-- Records for this task follows --
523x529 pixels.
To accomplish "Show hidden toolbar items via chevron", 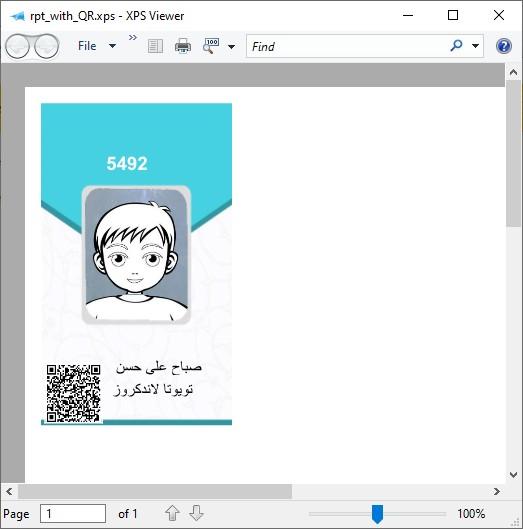I will click(x=133, y=37).
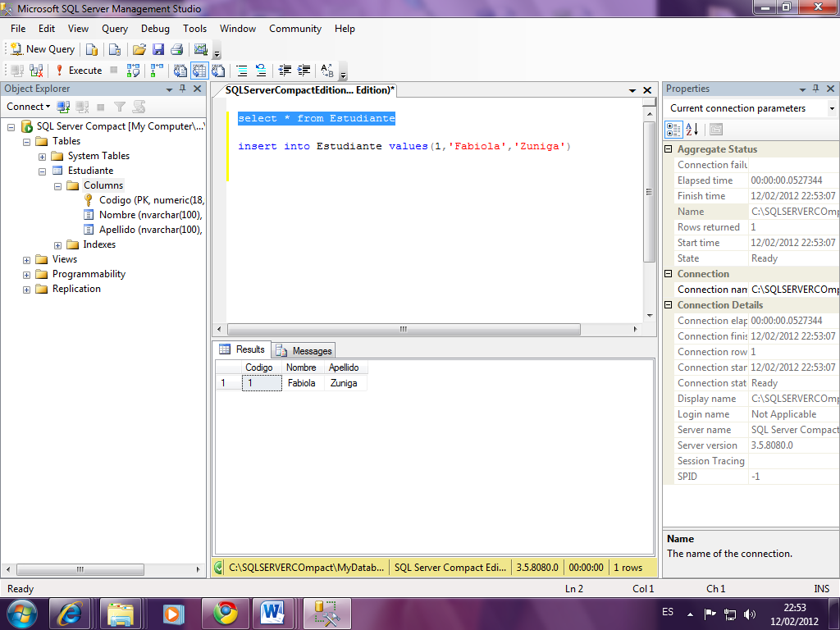Sort properties alphabetically with the A-Z icon
The height and width of the screenshot is (630, 840).
pos(692,129)
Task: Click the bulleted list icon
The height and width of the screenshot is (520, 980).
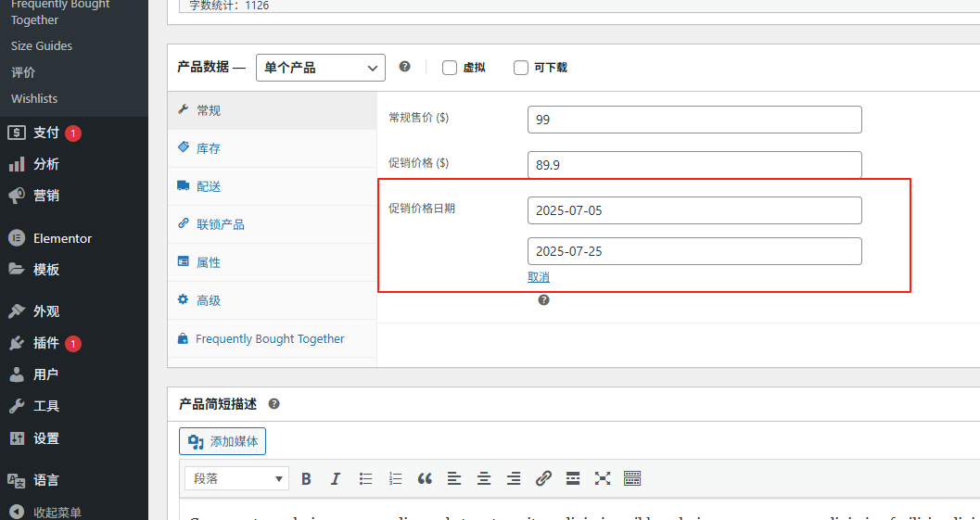Action: click(x=365, y=479)
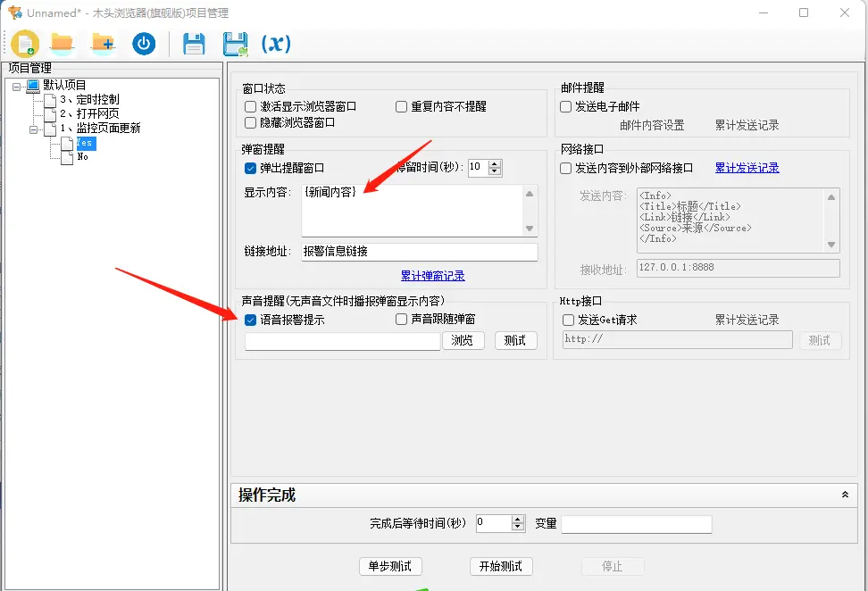Open an existing project with the folder icon
The width and height of the screenshot is (868, 591).
tap(62, 43)
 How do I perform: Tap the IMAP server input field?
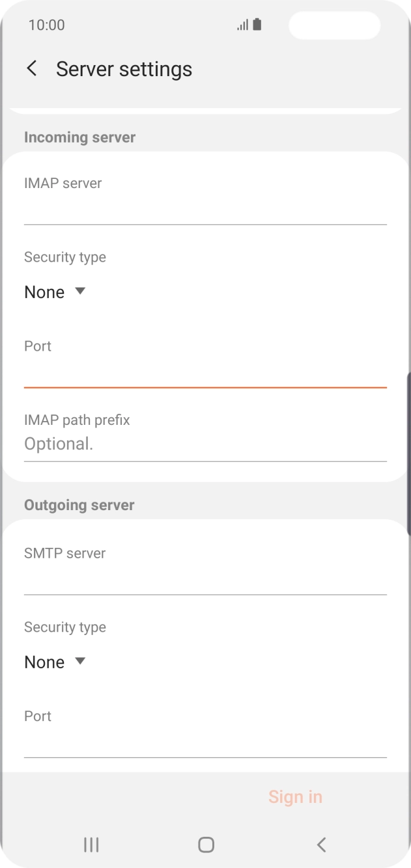tap(205, 202)
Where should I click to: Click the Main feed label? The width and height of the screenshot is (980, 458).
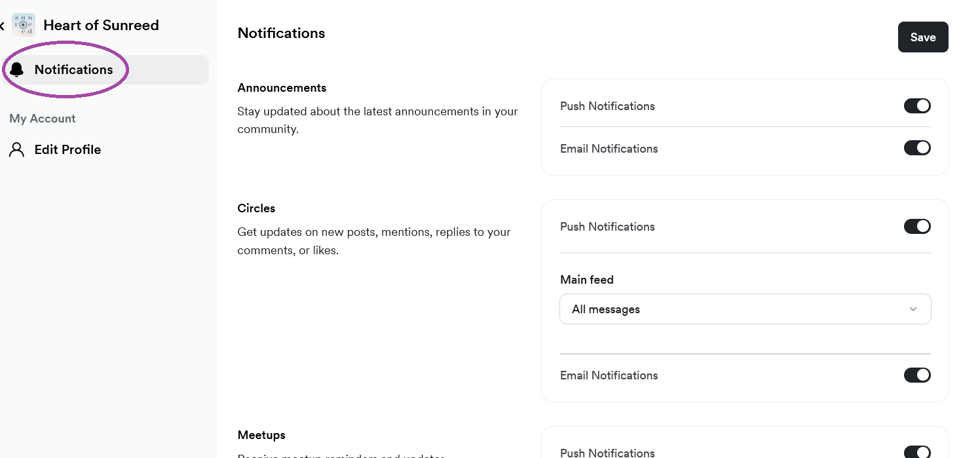tap(587, 280)
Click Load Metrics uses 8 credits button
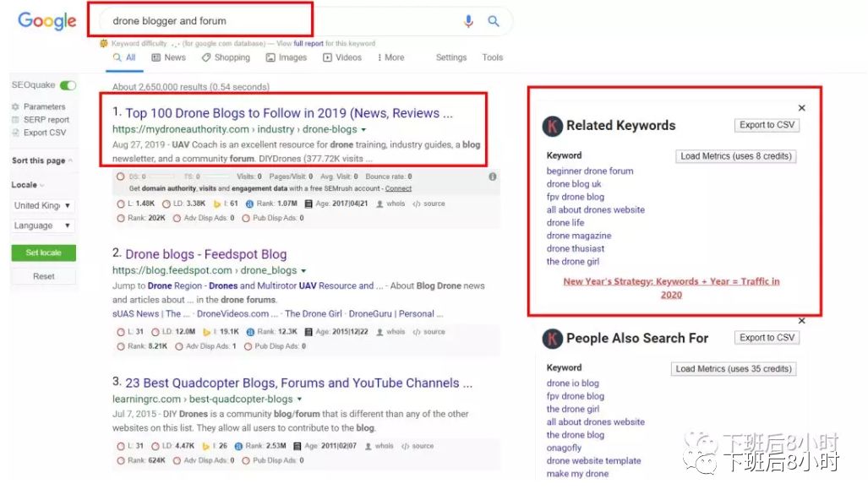This screenshot has width=868, height=500. 735,156
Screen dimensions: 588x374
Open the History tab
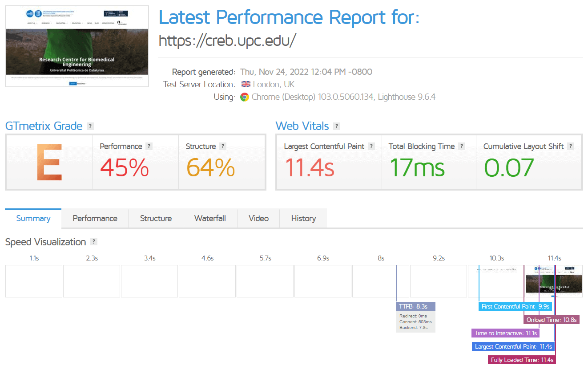point(303,219)
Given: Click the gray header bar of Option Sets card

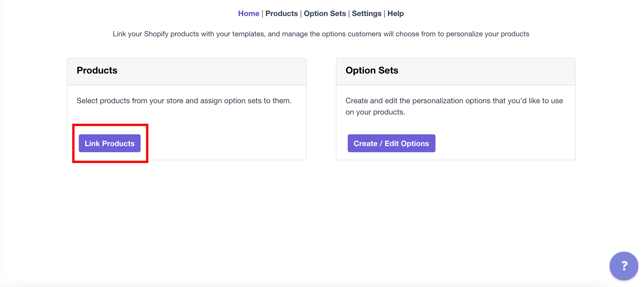Looking at the screenshot, I should [488, 71].
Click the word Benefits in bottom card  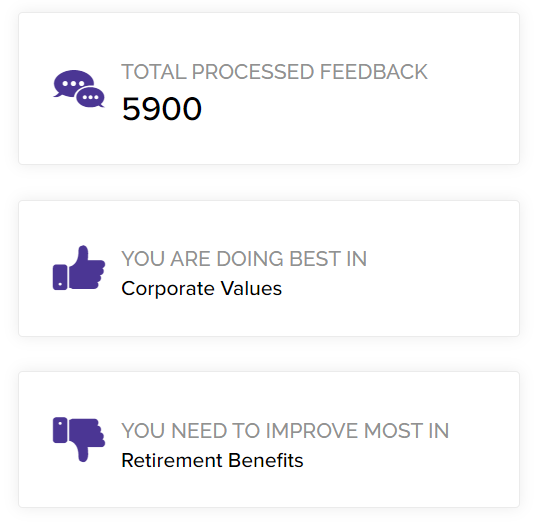click(x=266, y=461)
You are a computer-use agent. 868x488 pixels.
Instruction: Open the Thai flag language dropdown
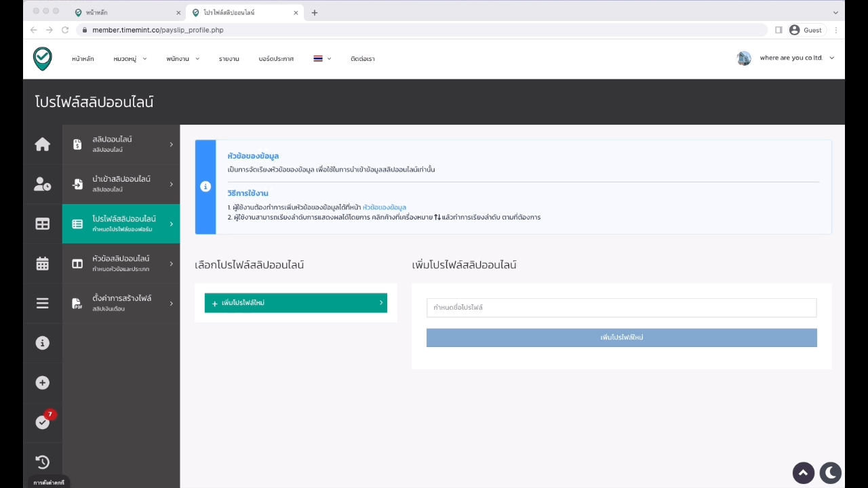pos(322,59)
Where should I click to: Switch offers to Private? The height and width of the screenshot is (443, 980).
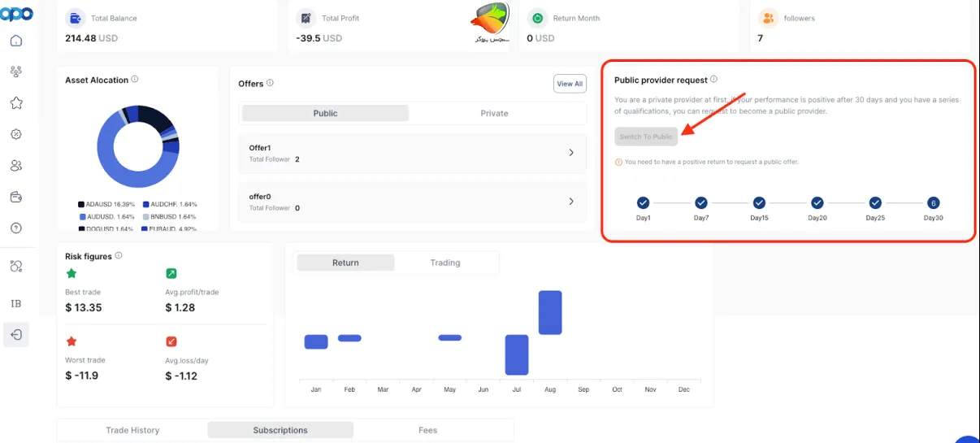point(494,114)
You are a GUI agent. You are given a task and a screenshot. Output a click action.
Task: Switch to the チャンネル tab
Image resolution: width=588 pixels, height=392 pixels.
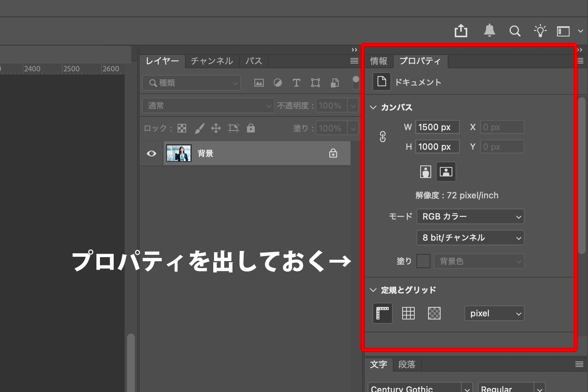pos(212,61)
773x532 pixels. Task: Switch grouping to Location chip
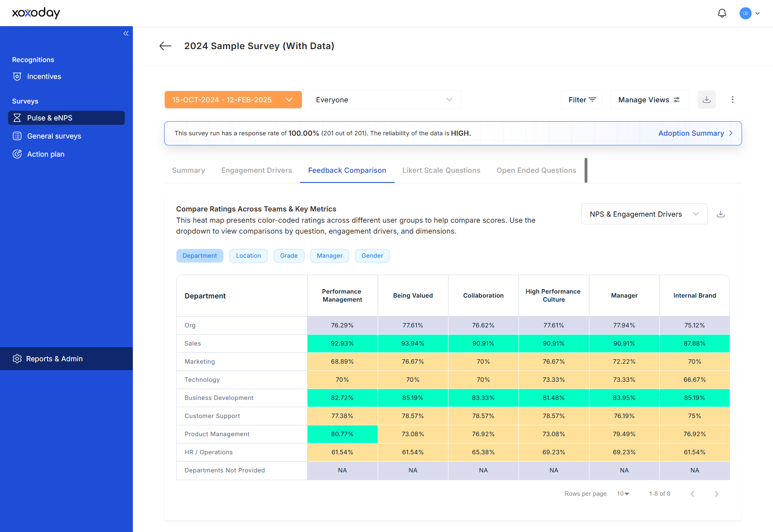pyautogui.click(x=248, y=256)
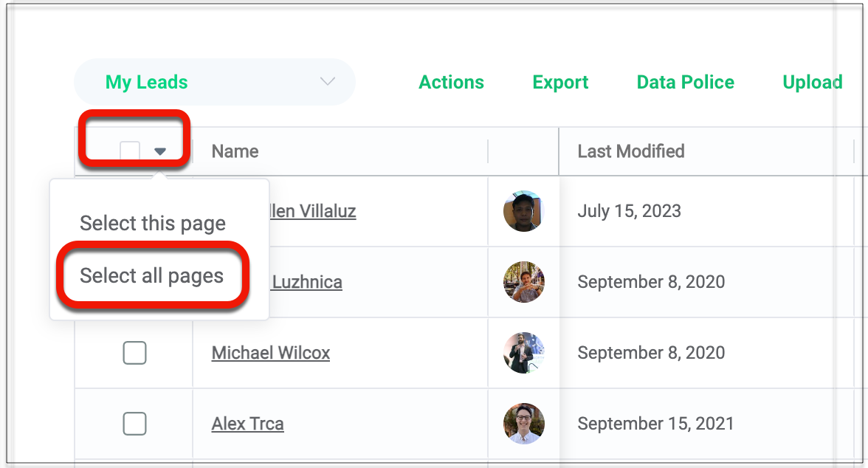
-- Records for this task concluded --
__Task directions__:
Before duplicating, set the pictures aside; then output exactly the lines from the one with "You are a GUI" through the end of the records, and only those.

__Worked solution__:
You are a GUI agent. You are given a task and a screenshot. Output a click action.
Task: Switch to the チャンネル tab
Image resolution: width=588 pixels, height=392 pixels.
pos(212,61)
773x532 pixels. Task: Switch grouping to Location chip
pyautogui.click(x=248, y=256)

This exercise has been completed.